▶ [Supplied material]:

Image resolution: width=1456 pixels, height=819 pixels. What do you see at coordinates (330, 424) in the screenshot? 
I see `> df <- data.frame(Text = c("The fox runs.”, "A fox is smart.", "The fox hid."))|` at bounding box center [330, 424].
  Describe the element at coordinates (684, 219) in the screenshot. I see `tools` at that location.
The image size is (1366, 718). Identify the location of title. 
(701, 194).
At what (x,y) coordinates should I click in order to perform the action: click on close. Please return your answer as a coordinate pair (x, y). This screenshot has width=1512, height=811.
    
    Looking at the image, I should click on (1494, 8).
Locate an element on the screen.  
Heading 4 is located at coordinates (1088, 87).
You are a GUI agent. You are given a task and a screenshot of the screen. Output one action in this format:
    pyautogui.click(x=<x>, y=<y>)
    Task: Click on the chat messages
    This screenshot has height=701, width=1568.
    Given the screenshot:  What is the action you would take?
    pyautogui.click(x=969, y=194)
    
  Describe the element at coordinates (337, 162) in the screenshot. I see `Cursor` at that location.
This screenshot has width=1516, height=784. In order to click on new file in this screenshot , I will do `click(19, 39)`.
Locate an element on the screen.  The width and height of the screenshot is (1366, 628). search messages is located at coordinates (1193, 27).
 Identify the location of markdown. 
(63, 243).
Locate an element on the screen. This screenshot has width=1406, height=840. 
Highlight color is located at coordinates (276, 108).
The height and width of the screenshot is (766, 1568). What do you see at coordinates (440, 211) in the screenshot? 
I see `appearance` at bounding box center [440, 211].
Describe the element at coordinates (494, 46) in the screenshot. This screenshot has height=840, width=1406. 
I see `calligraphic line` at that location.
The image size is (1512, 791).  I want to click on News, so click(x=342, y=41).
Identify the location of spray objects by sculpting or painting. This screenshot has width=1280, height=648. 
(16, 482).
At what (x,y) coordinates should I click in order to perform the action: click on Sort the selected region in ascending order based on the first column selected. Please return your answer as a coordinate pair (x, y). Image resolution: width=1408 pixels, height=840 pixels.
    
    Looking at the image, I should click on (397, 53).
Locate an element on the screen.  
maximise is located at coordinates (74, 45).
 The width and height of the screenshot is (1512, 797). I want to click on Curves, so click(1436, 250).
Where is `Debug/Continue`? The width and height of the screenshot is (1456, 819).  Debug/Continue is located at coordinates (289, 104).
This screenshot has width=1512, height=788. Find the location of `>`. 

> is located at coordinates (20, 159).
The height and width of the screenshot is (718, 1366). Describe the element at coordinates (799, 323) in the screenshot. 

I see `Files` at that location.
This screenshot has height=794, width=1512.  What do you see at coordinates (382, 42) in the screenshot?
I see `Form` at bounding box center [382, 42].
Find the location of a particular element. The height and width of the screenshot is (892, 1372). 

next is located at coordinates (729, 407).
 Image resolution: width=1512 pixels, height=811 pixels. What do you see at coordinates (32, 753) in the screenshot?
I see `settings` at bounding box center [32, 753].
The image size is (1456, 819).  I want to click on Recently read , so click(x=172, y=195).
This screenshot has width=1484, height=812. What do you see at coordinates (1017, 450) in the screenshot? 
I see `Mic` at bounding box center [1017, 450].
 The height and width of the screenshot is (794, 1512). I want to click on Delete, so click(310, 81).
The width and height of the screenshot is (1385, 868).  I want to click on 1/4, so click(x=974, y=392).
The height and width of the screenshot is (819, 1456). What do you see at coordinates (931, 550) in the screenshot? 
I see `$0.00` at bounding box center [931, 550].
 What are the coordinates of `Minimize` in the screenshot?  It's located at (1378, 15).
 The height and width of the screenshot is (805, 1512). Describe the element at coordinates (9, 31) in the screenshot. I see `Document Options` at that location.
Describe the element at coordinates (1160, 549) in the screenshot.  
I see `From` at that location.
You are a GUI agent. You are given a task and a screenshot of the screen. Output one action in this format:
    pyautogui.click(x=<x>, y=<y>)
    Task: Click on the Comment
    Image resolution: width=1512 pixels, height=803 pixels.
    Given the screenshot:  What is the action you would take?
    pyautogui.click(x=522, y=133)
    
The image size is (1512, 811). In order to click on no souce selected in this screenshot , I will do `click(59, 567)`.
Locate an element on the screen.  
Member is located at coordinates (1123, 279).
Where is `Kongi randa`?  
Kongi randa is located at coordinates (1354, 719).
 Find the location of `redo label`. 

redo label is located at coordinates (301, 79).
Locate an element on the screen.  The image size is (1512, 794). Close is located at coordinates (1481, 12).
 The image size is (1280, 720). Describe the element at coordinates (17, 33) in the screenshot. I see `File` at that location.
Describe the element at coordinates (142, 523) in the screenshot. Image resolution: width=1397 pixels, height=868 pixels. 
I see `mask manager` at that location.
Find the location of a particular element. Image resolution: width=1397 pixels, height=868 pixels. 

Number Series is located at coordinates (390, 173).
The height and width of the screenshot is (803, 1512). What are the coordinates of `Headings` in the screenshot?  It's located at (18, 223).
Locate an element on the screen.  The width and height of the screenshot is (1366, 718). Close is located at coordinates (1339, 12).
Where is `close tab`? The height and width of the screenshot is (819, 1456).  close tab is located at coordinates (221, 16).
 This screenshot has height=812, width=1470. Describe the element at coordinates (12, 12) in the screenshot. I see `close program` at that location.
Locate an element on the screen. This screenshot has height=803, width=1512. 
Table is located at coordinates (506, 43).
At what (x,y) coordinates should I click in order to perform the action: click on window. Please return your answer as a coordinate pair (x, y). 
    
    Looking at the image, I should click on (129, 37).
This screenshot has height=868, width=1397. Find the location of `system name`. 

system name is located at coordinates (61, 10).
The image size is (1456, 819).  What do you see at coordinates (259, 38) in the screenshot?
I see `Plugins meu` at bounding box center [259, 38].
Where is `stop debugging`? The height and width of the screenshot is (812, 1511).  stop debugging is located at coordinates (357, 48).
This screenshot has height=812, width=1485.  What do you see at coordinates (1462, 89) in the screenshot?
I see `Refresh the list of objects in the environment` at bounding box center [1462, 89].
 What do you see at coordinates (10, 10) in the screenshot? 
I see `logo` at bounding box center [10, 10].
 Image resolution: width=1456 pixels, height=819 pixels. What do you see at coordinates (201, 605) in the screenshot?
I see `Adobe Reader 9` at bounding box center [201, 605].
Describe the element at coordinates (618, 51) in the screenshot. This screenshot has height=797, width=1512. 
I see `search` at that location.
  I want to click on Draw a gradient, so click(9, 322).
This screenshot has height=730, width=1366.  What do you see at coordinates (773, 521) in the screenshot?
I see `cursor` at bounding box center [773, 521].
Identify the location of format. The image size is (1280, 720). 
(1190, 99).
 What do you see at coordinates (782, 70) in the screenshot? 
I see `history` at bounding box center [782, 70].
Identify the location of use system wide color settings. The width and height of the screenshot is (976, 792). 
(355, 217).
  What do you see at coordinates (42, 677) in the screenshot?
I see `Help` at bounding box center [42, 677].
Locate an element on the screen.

▶ [Task]: Rewrite all of the lines above with every "Identify the location of" replaced by "Give the coordinates of" and everything else left unchanged.

▶ [Answer in full]:
Image resolution: width=1456 pixels, height=819 pixels. What do you see at coordinates (330, 424) in the screenshot? 
I see `> df <- data.frame(Text = c("The fox runs.”, "A fox is smart.", "The fox hid."))|` at bounding box center [330, 424].
  Describe the element at coordinates (684, 219) in the screenshot. I see `tools` at that location.
The image size is (1366, 718). Give the coordinates of title. 
(701, 194).
At what (x,y) coordinates should I click in order to perform the action: click on close. Please return your answer as a coordinate pair (x, y). This screenshot has width=1512, height=811.
    
    Looking at the image, I should click on (1494, 8).
Locate an element on the screen.  
Heading 4 is located at coordinates (1088, 87).
You are a GUI agent. You are given a task and a screenshot of the screen. Output one action in this format:
    pyautogui.click(x=<x>, y=<y>)
    Task: Click on the chat messages
    This screenshot has height=701, width=1568.
    Given the screenshot:  What is the action you would take?
    pyautogui.click(x=969, y=194)
    
  Describe the element at coordinates (337, 162) in the screenshot. I see `Cursor` at that location.
This screenshot has width=1516, height=784. In order to click on new file in this screenshot , I will do `click(19, 39)`.
Locate an element on the screen.  The width and height of the screenshot is (1366, 628). search messages is located at coordinates (1193, 27).
 Give the coordinates of markdown. 
(63, 243).
Locate an element on the screen. This screenshot has width=1406, height=840. 
Highlight color is located at coordinates (276, 108).
The height and width of the screenshot is (766, 1568). What do you see at coordinates (440, 211) in the screenshot? 
I see `appearance` at bounding box center [440, 211].
Describe the element at coordinates (494, 46) in the screenshot. This screenshot has height=840, width=1406. 
I see `calligraphic line` at that location.
The image size is (1512, 791).  I want to click on News, so click(x=342, y=41).
Give the coordinates of spray objects by sculpting or painting. This screenshot has width=1280, height=648. 
(16, 482).
At what (x,y) coordinates should I click in order to perform the action: click on Sort the selected region in ascending order based on the first column selected. Please return your answer as a coordinate pair (x, y). Image resolution: width=1408 pixels, height=840 pixels.
    
    Looking at the image, I should click on (397, 53).
Locate an element on the screen.  
maximise is located at coordinates (74, 45).
 The width and height of the screenshot is (1512, 797). I want to click on Curves, so click(1436, 250).
Where is `Debug/Continue`? The width and height of the screenshot is (1456, 819).  Debug/Continue is located at coordinates (289, 104).
This screenshot has width=1512, height=788. Find the location of `>`. 

> is located at coordinates (20, 159).
The height and width of the screenshot is (718, 1366). Describe the element at coordinates (799, 323) in the screenshot. 

I see `Files` at that location.
This screenshot has height=794, width=1512.  What do you see at coordinates (382, 42) in the screenshot?
I see `Form` at bounding box center [382, 42].
Find the location of a particular element. The height and width of the screenshot is (892, 1372). 

next is located at coordinates (729, 407).
 Image resolution: width=1512 pixels, height=811 pixels. What do you see at coordinates (32, 753) in the screenshot?
I see `settings` at bounding box center [32, 753].
The image size is (1456, 819).  I want to click on Recently read , so click(x=172, y=195).
This screenshot has width=1484, height=812. What do you see at coordinates (1017, 450) in the screenshot? 
I see `Mic` at bounding box center [1017, 450].
 The height and width of the screenshot is (794, 1512). I want to click on Delete, so click(310, 81).
The width and height of the screenshot is (1385, 868).  I want to click on 1/4, so click(x=974, y=392).
The height and width of the screenshot is (819, 1456). What do you see at coordinates (931, 550) in the screenshot? 
I see `$0.00` at bounding box center [931, 550].
 What are the coordinates of `Minimize` in the screenshot?  It's located at (1378, 15).
 The height and width of the screenshot is (805, 1512). Describe the element at coordinates (9, 31) in the screenshot. I see `Document Options` at that location.
Describe the element at coordinates (1160, 549) in the screenshot.  
I see `From` at that location.
You are a GUI agent. You are given a task and a screenshot of the screen. Output one action in this format:
    pyautogui.click(x=<x>, y=<y>)
    Task: Click on the Comment
    Image resolution: width=1512 pixels, height=803 pixels.
    Given the screenshot:  What is the action you would take?
    pyautogui.click(x=522, y=133)
    
The image size is (1512, 811). In order to click on no souce selected in this screenshot , I will do `click(59, 567)`.
Locate an element on the screen.  
Member is located at coordinates (1123, 279).
Where is `Kongi randa`?  
Kongi randa is located at coordinates (1354, 719).
 Find the location of `redo label`. 

redo label is located at coordinates (301, 79).
Locate an element on the screen.  The image size is (1512, 794). Close is located at coordinates (1481, 12).
 The image size is (1280, 720). Describe the element at coordinates (17, 33) in the screenshot. I see `File` at that location.
Describe the element at coordinates (142, 523) in the screenshot. Image resolution: width=1397 pixels, height=868 pixels. 
I see `mask manager` at that location.
Find the location of a particular element. Image resolution: width=1397 pixels, height=868 pixels. 

Number Series is located at coordinates (390, 173).
The height and width of the screenshot is (803, 1512). What are the coordinates of `Headings` in the screenshot?  It's located at (18, 223).
Locate an element on the screen.  The width and height of the screenshot is (1366, 718). Close is located at coordinates (1339, 12).
Where is `close tab`? The height and width of the screenshot is (819, 1456).  close tab is located at coordinates (221, 16).
 This screenshot has height=812, width=1470. Describe the element at coordinates (12, 12) in the screenshot. I see `close program` at that location.
Locate an element on the screen. This screenshot has height=803, width=1512. 
Table is located at coordinates (506, 43).
At what (x,y) coordinates should I click in order to perform the action: click on window. Please return your answer as a coordinate pair (x, y). 
    
    Looking at the image, I should click on (129, 37).
This screenshot has height=868, width=1397. Find the location of `system name`. 

system name is located at coordinates (61, 10).
The image size is (1456, 819).  What do you see at coordinates (259, 38) in the screenshot?
I see `Plugins meu` at bounding box center [259, 38].
Where is `stop debugging`? The height and width of the screenshot is (812, 1511).  stop debugging is located at coordinates (357, 48).
This screenshot has height=812, width=1485.  What do you see at coordinates (1462, 89) in the screenshot?
I see `Refresh the list of objects in the environment` at bounding box center [1462, 89].
 What do you see at coordinates (10, 10) in the screenshot? 
I see `logo` at bounding box center [10, 10].
 Image resolution: width=1456 pixels, height=819 pixels. What do you see at coordinates (201, 605) in the screenshot?
I see `Adobe Reader 9` at bounding box center [201, 605].
Describe the element at coordinates (618, 51) in the screenshot. This screenshot has height=797, width=1512. 
I see `search` at that location.
  I want to click on Draw a gradient, so click(9, 322).
This screenshot has height=730, width=1366.  What do you see at coordinates (773, 521) in the screenshot?
I see `cursor` at bounding box center [773, 521].
Give the coordinates of format. The image size is (1280, 720). 
(1190, 99).
 What do you see at coordinates (782, 70) in the screenshot? 
I see `history` at bounding box center [782, 70].
Give the coordinates of use system wide color settings. The width and height of the screenshot is (976, 792). 
(355, 217).
  What do you see at coordinates (42, 677) in the screenshot?
I see `Help` at bounding box center [42, 677].
Locate an element on the screen.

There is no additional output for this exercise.